The Senate’s confirmation of Judge Gorsuch now depends on a number of political factors. Republicans implemented a new protocol in denying Obama’s nomination to fill Scalia’s seat, one that the Democrats will not quickly forget, as they did not forget the 1968 filibuster used to block Fortas when they refused to confirm Nixon’s 1969 nominations of Haynsworth and Carswell. (The question will remain, how late in a term may an incumbent president replace a Supreme Court justice? While a senator, Democrat Joe Biden, suggested the one-year rule.) A filibuster, which McConnell has respected as a moderating influence on the upper house, may be used by the minority party to require 60 votes to confirm Gorsuch. Leader McConnell and his Republican colleagues could go “nuclear” and eliminate the filibuster for Supreme Court nominations, as the Democrats did under their leader Harry Reid for lower federal court judgeships. If so, only a simple majority would be required to confirm Trump’s nominee.
Another political roadblock could insert itself into the Gorsuch nomination battle, however. It dates from the blockage of Reagan nominee Robert Bork by a Democratic Senate majority in 1987. The seat vacated by “swing vote” Lewis Powell (a moderate Virginian who sometimes voted with liberal colleagues and at other times with conservatives) ignited a bitter battle between Reagan supporters who wanted to turn the court to the right and Democrats, led by Senator Edward Kennedy, who argued that “Robert Bork’s America” would be a flashback to a time in our history when civil rights and liberties were not paramount.

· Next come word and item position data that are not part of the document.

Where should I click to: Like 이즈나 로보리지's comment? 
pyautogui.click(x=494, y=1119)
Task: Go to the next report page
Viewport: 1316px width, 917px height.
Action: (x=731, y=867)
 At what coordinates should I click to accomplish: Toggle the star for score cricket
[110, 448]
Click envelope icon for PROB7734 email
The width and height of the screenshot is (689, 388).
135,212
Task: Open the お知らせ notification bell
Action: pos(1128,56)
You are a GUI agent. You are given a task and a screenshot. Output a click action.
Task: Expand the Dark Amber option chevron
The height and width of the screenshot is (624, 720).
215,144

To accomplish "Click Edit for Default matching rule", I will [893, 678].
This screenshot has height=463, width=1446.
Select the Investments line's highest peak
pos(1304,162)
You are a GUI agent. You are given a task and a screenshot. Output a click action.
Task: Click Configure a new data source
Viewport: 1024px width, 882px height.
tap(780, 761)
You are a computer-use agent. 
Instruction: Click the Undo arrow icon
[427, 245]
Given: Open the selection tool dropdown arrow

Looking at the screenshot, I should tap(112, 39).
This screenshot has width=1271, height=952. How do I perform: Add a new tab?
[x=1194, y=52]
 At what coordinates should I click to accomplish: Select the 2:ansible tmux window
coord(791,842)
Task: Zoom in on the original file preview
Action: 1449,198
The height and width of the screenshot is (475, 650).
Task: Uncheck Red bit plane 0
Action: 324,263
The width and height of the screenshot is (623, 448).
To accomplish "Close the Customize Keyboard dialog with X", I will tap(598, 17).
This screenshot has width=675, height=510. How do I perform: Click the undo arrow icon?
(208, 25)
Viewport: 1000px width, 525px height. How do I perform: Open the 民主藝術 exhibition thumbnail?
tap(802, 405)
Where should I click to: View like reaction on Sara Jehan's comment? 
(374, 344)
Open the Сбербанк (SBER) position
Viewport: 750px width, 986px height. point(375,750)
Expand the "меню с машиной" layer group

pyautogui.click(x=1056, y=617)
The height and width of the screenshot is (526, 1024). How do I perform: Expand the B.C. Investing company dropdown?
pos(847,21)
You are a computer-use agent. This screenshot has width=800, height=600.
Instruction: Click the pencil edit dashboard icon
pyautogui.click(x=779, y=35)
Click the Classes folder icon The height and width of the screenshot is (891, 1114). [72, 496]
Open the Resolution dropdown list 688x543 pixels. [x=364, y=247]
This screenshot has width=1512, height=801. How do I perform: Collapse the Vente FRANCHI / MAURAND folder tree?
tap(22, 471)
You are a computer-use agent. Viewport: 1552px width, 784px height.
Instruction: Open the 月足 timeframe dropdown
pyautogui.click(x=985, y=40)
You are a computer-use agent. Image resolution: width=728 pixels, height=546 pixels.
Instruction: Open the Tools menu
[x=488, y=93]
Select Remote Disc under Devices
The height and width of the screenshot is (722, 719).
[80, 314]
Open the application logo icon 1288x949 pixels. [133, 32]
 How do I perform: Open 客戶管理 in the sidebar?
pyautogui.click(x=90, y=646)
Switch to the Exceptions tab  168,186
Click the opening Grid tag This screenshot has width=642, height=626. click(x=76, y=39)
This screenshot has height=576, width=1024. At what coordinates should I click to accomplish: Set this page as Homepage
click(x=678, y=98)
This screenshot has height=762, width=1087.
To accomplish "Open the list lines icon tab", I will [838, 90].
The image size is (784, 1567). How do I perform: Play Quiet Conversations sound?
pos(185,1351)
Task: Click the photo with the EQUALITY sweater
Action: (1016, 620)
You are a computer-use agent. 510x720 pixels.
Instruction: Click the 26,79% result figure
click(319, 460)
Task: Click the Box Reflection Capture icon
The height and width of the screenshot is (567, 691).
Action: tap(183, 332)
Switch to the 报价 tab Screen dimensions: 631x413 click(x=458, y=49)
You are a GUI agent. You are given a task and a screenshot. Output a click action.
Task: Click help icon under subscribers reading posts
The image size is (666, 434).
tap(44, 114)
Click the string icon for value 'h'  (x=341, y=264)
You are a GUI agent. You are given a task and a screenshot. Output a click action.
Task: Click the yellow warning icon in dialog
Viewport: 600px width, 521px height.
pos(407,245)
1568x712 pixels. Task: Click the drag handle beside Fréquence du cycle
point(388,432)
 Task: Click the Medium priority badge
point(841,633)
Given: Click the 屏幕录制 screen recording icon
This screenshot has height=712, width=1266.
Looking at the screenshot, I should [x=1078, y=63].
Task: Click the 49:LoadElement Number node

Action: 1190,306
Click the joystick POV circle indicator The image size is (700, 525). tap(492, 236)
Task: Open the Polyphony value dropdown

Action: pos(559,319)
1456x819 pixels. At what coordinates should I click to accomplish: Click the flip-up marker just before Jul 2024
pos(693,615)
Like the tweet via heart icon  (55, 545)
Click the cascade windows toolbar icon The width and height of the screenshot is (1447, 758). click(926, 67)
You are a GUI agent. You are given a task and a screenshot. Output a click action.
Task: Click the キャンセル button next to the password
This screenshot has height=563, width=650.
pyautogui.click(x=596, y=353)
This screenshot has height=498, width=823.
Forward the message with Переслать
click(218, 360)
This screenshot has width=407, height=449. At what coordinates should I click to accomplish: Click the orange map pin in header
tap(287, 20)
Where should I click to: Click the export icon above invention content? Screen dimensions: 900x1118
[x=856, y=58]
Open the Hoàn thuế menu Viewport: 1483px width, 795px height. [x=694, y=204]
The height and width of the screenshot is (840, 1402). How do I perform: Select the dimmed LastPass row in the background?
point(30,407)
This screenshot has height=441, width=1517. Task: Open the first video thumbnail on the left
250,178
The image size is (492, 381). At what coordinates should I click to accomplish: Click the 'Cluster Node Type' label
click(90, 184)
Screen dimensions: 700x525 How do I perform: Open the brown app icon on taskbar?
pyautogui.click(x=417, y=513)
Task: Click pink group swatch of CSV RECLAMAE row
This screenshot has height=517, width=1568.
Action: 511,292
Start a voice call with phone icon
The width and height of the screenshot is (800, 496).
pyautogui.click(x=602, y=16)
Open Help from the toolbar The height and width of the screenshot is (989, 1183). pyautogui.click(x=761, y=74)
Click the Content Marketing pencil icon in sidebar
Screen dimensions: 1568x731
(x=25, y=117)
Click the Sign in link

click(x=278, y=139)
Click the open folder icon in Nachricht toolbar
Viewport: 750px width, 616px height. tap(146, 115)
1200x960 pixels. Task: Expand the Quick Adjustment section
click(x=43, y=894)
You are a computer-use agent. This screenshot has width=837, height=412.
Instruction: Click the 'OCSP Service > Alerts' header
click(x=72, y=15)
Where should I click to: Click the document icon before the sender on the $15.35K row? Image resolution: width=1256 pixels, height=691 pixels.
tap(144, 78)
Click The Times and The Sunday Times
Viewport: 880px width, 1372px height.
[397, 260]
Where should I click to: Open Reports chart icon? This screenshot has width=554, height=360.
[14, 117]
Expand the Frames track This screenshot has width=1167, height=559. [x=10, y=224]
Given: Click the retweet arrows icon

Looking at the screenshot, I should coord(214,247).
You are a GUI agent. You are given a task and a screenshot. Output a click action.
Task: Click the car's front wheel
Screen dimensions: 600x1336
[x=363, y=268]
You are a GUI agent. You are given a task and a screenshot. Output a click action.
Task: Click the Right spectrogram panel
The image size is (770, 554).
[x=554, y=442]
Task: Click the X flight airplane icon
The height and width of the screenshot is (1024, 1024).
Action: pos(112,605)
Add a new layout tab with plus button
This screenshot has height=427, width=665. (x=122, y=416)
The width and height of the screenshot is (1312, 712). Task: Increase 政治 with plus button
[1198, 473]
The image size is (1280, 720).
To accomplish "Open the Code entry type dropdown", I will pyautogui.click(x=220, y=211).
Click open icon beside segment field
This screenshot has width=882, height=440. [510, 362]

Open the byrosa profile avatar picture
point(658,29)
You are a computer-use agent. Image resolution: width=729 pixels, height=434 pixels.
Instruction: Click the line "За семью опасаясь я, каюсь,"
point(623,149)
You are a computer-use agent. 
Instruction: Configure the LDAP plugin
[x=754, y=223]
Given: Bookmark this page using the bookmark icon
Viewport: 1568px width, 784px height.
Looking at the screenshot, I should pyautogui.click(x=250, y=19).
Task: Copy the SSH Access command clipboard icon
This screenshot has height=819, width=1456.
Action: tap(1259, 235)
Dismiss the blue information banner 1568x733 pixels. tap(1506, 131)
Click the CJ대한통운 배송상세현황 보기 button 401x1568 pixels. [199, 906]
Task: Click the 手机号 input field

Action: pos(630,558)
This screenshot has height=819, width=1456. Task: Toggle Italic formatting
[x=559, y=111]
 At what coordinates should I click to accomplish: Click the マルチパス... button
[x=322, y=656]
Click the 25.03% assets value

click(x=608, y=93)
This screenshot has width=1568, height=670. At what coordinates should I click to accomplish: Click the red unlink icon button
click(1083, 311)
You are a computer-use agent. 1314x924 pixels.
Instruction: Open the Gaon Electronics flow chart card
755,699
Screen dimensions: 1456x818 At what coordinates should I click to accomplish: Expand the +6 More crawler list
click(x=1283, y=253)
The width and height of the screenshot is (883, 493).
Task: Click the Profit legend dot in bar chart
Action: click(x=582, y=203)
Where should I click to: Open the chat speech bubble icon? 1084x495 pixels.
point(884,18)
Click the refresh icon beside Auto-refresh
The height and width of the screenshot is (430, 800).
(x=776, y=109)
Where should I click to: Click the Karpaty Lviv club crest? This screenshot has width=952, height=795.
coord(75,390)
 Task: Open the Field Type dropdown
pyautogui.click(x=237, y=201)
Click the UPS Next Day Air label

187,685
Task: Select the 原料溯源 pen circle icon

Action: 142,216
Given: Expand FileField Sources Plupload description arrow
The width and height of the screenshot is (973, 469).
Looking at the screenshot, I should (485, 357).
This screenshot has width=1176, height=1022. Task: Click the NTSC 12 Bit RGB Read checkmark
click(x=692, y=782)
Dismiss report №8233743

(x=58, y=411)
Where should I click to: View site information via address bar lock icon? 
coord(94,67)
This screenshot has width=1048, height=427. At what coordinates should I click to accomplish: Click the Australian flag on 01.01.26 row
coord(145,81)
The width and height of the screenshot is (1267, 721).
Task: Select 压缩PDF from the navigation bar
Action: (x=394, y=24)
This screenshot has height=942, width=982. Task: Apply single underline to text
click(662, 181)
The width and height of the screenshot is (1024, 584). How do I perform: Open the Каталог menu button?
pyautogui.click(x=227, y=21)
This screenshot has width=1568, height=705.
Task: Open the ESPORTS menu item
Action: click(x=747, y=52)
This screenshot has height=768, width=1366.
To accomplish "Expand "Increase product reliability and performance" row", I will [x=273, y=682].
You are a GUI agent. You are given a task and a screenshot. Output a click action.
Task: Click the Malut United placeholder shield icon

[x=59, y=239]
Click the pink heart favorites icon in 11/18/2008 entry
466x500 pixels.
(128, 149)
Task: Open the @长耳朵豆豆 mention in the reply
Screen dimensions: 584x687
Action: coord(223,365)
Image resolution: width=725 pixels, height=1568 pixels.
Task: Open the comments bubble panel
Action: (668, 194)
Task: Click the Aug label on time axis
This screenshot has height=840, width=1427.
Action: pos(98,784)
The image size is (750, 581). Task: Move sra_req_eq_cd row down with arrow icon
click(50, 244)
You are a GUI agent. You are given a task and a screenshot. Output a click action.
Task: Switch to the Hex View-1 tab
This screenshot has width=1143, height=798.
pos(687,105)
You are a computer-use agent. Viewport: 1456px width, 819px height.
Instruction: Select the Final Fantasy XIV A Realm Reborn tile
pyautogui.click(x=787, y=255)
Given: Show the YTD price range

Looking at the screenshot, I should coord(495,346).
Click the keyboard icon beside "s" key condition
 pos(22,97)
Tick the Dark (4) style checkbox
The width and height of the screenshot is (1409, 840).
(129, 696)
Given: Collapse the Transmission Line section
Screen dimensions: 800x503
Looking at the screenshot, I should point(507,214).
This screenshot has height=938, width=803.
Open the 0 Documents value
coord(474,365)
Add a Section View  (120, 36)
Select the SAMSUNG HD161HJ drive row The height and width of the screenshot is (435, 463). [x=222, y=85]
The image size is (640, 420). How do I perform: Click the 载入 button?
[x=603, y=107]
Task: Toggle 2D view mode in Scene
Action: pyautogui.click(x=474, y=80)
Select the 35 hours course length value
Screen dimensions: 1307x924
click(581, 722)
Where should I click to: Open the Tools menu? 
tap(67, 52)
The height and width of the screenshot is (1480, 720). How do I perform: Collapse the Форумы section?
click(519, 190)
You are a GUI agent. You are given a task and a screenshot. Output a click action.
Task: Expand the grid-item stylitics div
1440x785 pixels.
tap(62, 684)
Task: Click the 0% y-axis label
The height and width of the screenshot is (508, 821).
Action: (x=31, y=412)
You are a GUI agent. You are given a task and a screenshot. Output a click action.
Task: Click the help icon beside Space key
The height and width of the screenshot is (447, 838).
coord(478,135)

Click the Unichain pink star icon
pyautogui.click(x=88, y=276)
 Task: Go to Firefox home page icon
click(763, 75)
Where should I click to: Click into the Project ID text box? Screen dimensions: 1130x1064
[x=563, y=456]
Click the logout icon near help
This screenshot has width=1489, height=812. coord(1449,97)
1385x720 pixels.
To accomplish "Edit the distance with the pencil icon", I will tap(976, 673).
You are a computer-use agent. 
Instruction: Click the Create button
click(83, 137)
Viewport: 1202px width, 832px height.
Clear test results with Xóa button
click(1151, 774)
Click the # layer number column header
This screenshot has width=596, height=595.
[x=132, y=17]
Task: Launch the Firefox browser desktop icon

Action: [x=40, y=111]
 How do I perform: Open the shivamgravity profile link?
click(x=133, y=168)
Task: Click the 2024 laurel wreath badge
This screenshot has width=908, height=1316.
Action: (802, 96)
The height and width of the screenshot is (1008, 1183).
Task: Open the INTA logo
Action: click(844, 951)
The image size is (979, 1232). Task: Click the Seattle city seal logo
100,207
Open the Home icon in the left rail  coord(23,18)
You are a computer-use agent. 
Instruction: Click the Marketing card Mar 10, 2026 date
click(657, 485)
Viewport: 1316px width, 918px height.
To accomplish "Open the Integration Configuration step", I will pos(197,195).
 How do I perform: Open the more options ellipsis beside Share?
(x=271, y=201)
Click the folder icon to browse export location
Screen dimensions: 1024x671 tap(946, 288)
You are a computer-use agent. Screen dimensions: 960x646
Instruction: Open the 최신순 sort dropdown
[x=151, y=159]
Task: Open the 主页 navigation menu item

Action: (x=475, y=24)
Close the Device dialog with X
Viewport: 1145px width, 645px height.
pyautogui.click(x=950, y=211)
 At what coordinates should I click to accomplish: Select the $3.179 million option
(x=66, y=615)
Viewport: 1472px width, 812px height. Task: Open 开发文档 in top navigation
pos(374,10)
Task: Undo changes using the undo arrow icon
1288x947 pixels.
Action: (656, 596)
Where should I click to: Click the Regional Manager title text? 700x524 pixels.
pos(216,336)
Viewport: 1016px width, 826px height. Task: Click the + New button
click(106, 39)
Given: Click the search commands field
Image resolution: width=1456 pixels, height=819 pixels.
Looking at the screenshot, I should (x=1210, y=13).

Scalia’s vote was typically on the conservative side of the judicial spectrum, with some notable exceptions, in search and seizure and flag-burning cases, for example. With eight members, the Supreme Court is now narrowly split, sometimes tied, on such nettlesome issues as abortion, immigration, affirmative action, death penalty, gay rights, guns, health care, and campaign finance. In the Bork mold, Trump’s nominee is a scholar of the law and has written numerous books and articles on legal theory. He is undeniably qualified for a seat on the nation’s highest court by virtue of his intellect, education, and experience. A “stealth nominee,” like David Souter, he is not. His very record will cause Democrats to mount severe opposition in order to prevent the 49-year-old Gorsuch from shaping landmark decisions for the next three or four decades.
The Founding Fathers did not want to place sole appointment power for the Supreme Court in Congress because they thought its members too filled with political “intrigue.” Yet judicial nominations have always been prone to politics, especially as soon as our Founders split into two warring partisan camps. Alexander Hamilton hoped that integrity and knowledge of the law would trump political considerations in Supreme Court nominations. On that basis both Merrick Garland and Neil Gorsuch are more than qualified, and it is a shame that both could not serve in the “Marble Temple” on Capitol Hill.
When Chief Justice Charles Evans Hughes laid the Supreme Court’s cornerstone in the midst of the Great Depression, he declared, “Our republic endures and this is the symbol of its faith.” Fortunately, most of the first-year appointments in the past seven decades have enhanced that symbol with their meritorious service to our nation on its highest court.